A word-for-word transcription of all the data is required.

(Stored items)
>>>>>
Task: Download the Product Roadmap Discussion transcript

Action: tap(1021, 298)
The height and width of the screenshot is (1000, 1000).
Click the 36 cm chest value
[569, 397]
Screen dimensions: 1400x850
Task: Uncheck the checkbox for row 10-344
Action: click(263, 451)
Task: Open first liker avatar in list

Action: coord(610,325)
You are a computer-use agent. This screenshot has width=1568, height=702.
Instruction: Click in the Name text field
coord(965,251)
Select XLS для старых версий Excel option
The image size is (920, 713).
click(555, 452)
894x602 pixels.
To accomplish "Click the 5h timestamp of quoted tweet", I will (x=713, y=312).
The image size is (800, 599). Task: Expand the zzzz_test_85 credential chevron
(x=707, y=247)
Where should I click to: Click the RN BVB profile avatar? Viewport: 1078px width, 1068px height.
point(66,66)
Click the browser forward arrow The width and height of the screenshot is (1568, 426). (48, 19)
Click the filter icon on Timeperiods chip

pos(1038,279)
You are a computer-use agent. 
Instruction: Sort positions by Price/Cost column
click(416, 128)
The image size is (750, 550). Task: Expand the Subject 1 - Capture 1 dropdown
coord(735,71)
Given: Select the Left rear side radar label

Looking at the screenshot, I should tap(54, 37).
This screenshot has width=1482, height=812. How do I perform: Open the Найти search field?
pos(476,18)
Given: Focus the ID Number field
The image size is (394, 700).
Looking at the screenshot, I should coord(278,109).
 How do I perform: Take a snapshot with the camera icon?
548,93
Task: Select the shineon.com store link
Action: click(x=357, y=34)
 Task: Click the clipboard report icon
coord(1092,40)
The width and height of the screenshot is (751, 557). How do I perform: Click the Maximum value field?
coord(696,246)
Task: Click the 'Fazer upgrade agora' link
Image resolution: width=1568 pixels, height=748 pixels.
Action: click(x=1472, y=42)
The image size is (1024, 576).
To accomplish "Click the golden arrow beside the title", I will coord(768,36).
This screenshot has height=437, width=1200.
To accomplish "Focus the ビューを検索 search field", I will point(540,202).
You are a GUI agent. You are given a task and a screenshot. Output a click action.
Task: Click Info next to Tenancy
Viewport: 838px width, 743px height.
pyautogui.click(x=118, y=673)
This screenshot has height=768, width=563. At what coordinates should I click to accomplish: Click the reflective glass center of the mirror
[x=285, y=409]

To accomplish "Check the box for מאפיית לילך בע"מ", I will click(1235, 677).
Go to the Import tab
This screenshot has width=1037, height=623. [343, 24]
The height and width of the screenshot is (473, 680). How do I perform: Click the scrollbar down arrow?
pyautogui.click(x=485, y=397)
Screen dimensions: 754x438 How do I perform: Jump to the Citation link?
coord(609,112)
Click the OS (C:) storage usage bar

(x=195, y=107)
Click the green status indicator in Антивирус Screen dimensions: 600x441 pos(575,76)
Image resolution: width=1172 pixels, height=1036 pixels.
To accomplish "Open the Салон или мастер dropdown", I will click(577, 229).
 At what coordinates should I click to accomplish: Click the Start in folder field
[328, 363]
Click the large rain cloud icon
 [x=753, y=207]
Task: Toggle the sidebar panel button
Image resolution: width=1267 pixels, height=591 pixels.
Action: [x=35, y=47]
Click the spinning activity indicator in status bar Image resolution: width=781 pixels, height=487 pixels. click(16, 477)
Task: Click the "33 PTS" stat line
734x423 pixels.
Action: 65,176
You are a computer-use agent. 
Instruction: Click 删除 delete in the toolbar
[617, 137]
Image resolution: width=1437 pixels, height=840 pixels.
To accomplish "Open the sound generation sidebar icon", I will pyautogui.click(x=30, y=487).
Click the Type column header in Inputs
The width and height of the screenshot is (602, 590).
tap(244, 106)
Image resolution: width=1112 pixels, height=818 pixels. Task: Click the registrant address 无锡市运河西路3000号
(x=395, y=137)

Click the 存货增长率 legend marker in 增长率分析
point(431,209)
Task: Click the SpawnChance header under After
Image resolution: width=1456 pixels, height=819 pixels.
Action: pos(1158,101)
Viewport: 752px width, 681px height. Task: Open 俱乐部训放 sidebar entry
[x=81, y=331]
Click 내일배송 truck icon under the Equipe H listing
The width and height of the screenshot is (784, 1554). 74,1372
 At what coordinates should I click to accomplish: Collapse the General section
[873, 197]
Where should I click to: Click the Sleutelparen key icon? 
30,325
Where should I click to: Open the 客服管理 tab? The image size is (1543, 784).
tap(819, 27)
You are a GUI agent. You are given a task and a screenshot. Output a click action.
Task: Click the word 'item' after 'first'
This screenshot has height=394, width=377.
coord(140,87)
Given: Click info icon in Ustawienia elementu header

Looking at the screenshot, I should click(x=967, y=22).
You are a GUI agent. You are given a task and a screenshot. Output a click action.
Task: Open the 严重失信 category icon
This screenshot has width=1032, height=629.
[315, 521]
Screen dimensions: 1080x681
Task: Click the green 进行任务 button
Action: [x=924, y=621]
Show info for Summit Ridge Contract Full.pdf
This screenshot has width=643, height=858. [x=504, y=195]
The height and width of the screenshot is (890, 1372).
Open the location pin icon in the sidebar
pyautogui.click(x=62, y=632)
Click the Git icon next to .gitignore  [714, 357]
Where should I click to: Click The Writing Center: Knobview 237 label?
<<<<<
OUTPUT OF THE EXERCISE:
Task: Download the Product Roadmap Discussion transcript

Action: tap(1021, 298)
The height and width of the screenshot is (1000, 1000).
Click the 36 cm chest value
[569, 397]
Screen dimensions: 1400x850
Task: Uncheck the checkbox for row 10-344
Action: click(263, 451)
Task: Open first liker avatar in list

Action: coord(610,325)
You are a computer-use agent. This screenshot has width=1568, height=702.
Instruction: Click in the Name text field
coord(965,251)
Select XLS для старых версий Excel option
The image size is (920, 713).
click(555, 452)
894x602 pixels.
To accomplish "Click the 5h timestamp of quoted tweet", I will (x=713, y=312).
The image size is (800, 599). Task: Expand the zzzz_test_85 credential chevron
(x=707, y=247)
Where should I click to: Click the RN BVB profile avatar? Viewport: 1078px width, 1068px height.
point(66,66)
Click the browser forward arrow The width and height of the screenshot is (1568, 426). (48, 19)
Click the filter icon on Timeperiods chip

pos(1038,279)
You are a computer-use agent. 
Instruction: Sort positions by Price/Cost column
click(416, 128)
The image size is (750, 550). Task: Expand the Subject 1 - Capture 1 dropdown
coord(735,71)
Given: Select the Left rear side radar label

Looking at the screenshot, I should tap(54, 37).
This screenshot has width=1482, height=812. How do I perform: Open the Найти search field?
pos(476,18)
Given: Focus the ID Number field
The image size is (394, 700).
Looking at the screenshot, I should coord(278,109).
 How do I perform: Take a snapshot with the camera icon?
548,93
Task: Select the shineon.com store link
Action: click(x=357, y=34)
 Task: Click the clipboard report icon
coord(1092,40)
The width and height of the screenshot is (751, 557). How do I perform: Click the Maximum value field?
coord(696,246)
Task: Click the 'Fazer upgrade agora' link
Image resolution: width=1568 pixels, height=748 pixels.
Action: click(x=1472, y=42)
The image size is (1024, 576).
To accomplish "Click the golden arrow beside the title", I will coord(768,36).
This screenshot has height=437, width=1200.
To accomplish "Focus the ビューを検索 search field", I will point(540,202).
You are a GUI agent. You are given a task and a screenshot. Output a click action.
Task: Click Info next to Tenancy
Viewport: 838px width, 743px height.
pyautogui.click(x=118, y=673)
This screenshot has height=768, width=563. At what coordinates should I click to accomplish: Click the reflective glass center of the mirror
[x=285, y=409]

To accomplish "Check the box for מאפיית לילך בע"מ", I will click(1235, 677).
Go to the Import tab
This screenshot has width=1037, height=623. [343, 24]
The height and width of the screenshot is (473, 680). How do I perform: Click the scrollbar down arrow?
pyautogui.click(x=485, y=397)
Screen dimensions: 754x438 How do I perform: Jump to the Citation link?
coord(609,112)
Click the OS (C:) storage usage bar

(x=195, y=107)
Click the green status indicator in Антивирус Screen dimensions: 600x441 pos(575,76)
Image resolution: width=1172 pixels, height=1036 pixels.
To accomplish "Open the Салон или мастер dropdown", I will click(577, 229).
 At what coordinates should I click to accomplish: Click the Start in folder field
[328, 363]
Click the large rain cloud icon
 [x=753, y=207]
Task: Toggle the sidebar panel button
Image resolution: width=1267 pixels, height=591 pixels.
Action: [x=35, y=47]
Click the spinning activity indicator in status bar Image resolution: width=781 pixels, height=487 pixels. click(16, 477)
Task: Click the "33 PTS" stat line
734x423 pixels.
Action: 65,176
You are a computer-use agent. 
Instruction: Click 删除 delete in the toolbar
[617, 137]
Image resolution: width=1437 pixels, height=840 pixels.
To accomplish "Open the sound generation sidebar icon", I will pyautogui.click(x=30, y=487).
Click the Type column header in Inputs
The width and height of the screenshot is (602, 590).
tap(244, 106)
Image resolution: width=1112 pixels, height=818 pixels. Task: Click the registrant address 无锡市运河西路3000号
(x=395, y=137)

Click the 存货增长率 legend marker in 增长率分析
point(431,209)
Task: Click the SpawnChance header under After
Image resolution: width=1456 pixels, height=819 pixels.
Action: pos(1158,101)
Viewport: 752px width, 681px height. Task: Open 俱乐部训放 sidebar entry
[x=81, y=331]
Click 내일배송 truck icon under the Equipe H listing
The width and height of the screenshot is (784, 1554). 74,1372
 At what coordinates should I click to accomplish: Collapse the General section
[873, 197]
Where should I click to: Click the Sleutelparen key icon? 
30,325
Where should I click to: Open the 客服管理 tab? The image size is (1543, 784).
tap(819, 27)
You are a GUI agent. You are given a task and a screenshot. Output a click action.
Task: Click the word 'item' after 'first'
This screenshot has height=394, width=377.
coord(140,87)
Given: Click info icon in Ustawienia elementu header

Looking at the screenshot, I should click(x=967, y=22).
You are a GUI agent. You are given a task and a screenshot. Output a click action.
Task: Open the 严重失信 category icon
This screenshot has width=1032, height=629.
[315, 521]
Screen dimensions: 1080x681
Task: Click the green 进行任务 button
Action: [x=924, y=621]
Show info for Summit Ridge Contract Full.pdf
This screenshot has width=643, height=858. [x=504, y=195]
The height and width of the screenshot is (890, 1372).
Open the location pin icon in the sidebar
pyautogui.click(x=62, y=632)
Click the Git icon next to .gitignore  [714, 357]
Where should I click to: Click The Writing Center: Knobview 237 label?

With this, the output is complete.